Source data
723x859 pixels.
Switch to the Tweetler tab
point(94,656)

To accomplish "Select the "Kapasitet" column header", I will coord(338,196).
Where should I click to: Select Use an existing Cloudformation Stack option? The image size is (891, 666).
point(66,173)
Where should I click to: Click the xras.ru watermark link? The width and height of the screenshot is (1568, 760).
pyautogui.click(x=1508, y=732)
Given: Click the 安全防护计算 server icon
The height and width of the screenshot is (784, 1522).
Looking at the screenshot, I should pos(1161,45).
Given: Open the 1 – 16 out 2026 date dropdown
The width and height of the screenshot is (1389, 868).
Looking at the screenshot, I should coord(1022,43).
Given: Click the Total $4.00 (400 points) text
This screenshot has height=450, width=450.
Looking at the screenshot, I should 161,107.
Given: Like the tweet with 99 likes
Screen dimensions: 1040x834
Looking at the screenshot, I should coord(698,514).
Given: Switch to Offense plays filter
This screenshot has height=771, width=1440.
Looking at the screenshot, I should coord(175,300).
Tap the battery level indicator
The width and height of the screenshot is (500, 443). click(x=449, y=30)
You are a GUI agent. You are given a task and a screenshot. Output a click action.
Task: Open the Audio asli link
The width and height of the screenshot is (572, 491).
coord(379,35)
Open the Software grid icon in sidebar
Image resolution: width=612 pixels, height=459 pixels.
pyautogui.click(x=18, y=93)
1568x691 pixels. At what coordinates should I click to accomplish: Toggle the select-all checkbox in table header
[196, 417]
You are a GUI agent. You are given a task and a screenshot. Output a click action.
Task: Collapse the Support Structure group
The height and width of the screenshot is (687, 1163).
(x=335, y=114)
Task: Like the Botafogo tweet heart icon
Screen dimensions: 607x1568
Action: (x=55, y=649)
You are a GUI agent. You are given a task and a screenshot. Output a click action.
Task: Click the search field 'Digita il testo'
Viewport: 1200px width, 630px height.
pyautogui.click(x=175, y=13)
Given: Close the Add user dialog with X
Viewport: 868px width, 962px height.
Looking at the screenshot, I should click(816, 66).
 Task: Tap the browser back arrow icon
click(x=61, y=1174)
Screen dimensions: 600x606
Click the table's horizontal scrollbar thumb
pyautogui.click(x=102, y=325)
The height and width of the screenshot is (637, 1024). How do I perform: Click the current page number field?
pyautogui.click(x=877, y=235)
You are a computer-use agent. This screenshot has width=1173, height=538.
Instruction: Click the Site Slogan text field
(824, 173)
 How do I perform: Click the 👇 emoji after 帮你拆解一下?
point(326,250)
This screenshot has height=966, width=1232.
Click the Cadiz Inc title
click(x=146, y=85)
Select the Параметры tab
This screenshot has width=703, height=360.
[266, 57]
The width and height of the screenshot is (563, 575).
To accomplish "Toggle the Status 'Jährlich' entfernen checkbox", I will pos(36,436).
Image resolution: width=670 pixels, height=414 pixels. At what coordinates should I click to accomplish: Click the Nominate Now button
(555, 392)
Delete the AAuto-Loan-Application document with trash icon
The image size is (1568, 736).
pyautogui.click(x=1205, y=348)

### What is required
In the records above, how many lines contain the string "Like"? Reply with the number only.

### Exercise answer
2